Je kan jouw keuzes op elk moment wijzigen door onderaan de site op "Cookie-instellingen" te klikken."

Ook de kleinere gasvelden zullen steeds minder gas produceren, zo luidt de verwachting in de KEV. Al is de daling meer geleidelijk. In 2030 produceert Nederland naar verwachting nog maar 6 miljard kuub aardgas per jaar. Een fractie van de 82,4 miljard kuub die in ‘het jaar van Huizinge’ uit de grond werden gehaald.

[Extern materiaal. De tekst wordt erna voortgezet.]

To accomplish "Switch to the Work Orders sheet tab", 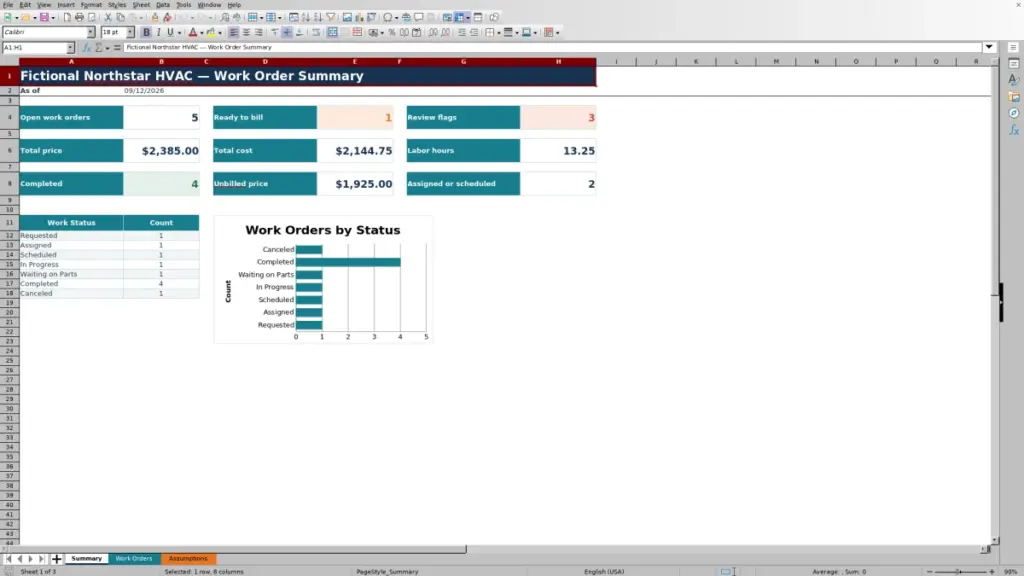I will tap(134, 559).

Omdat de vraag naar gas maar mondjesmaat afneemt, wordt Nederland steeds afhankelijker van gasimport. Sinds 2018 wordt al meer geïmporteerd dan gewonnen. Die verhouding zal snel schever worden. De opstellers van de KEV verwachten dat in 2030 nog altijd behoefte is aan 32 miljard kuub gas – vijf keer zoveel als de nationale productie op dat moment.

Nederland mag dan gasland af zijn, het verandert van een stroomimporteur in een exporteur. De ramingen voor stroom zijn relatief onzeker, maar de trends zijn duidelijk. Buurlanden kopen steeds meer stroom uit Nederland. Zo wil België, in navolging van Duitsland, zijn kerncentrales voortijdig sluiten. Import zal de weggevallen productie deels moeten opvangen. In Nederland neemt de productie van windstroom sterk toe. Ook zijn de Nederlandse gascentrales zeer competitief. Door lage gasprijzen en hoge CO2-prijzen winnen ze de strijd van (Duitse) kolencentrales.

Noot: Dit artikel is aangepast om weer te geven dat minister Wiebes een deal sloot met Denemarken over de statistische overdracht van ‘energie’ en niet slechts over ‘elektriciteit’.